(EXERCISE DESCRIPTION) How many of the lines below hold the string "height"? Say only the number.

(Data records)
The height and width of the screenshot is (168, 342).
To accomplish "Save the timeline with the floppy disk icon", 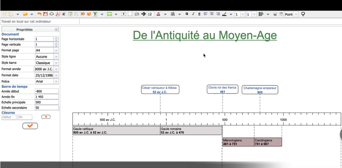I will point(45,14).
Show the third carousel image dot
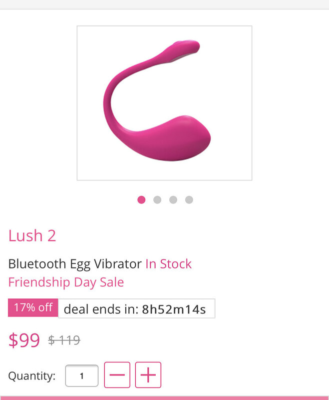329x400 pixels. pos(173,200)
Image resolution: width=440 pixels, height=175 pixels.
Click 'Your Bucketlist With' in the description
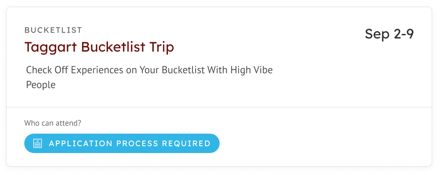(x=184, y=70)
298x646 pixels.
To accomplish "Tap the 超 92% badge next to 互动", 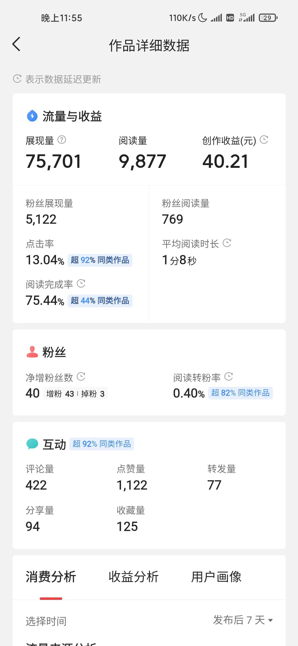I will click(102, 444).
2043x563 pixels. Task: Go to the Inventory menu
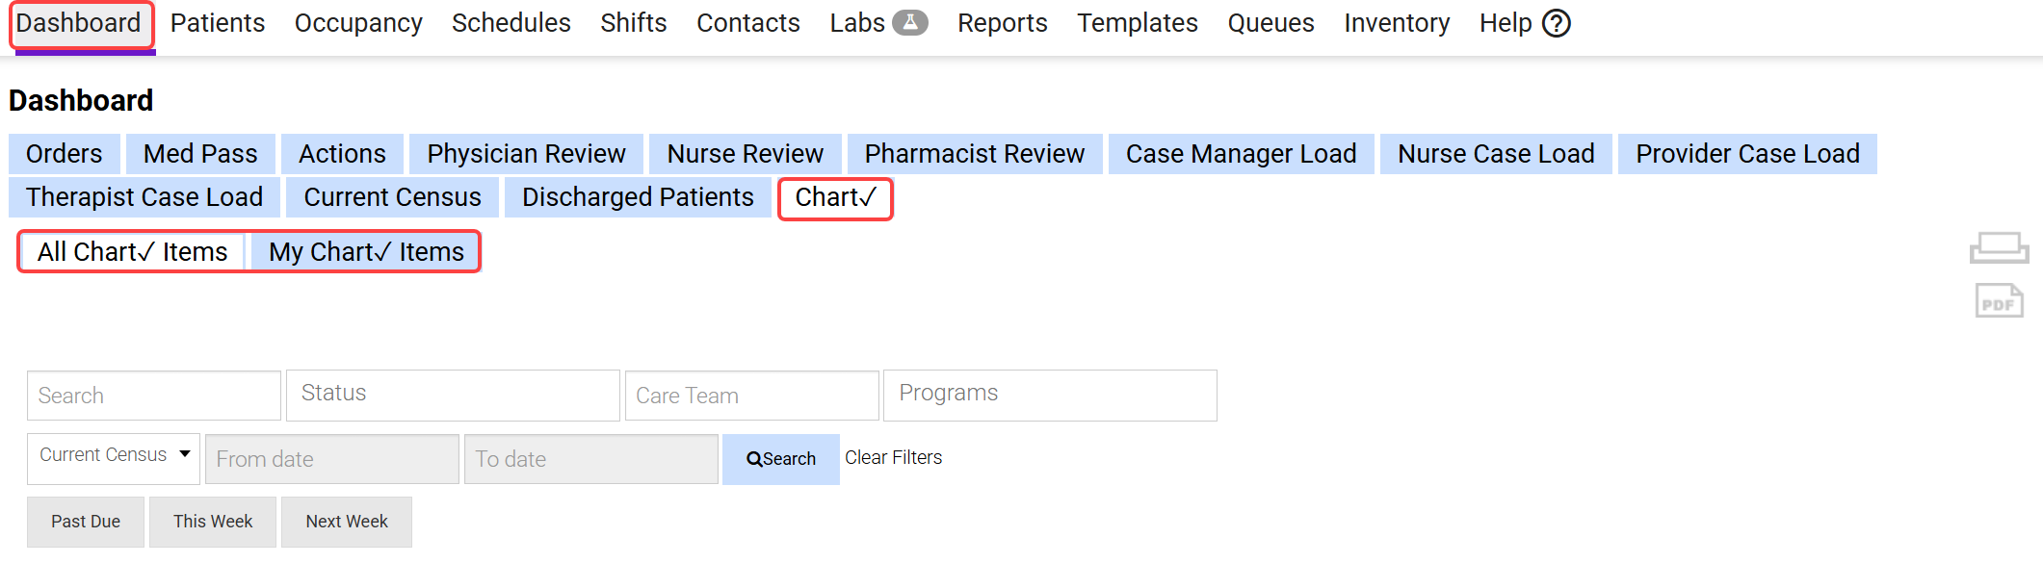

(YOUR RESPONSE) 2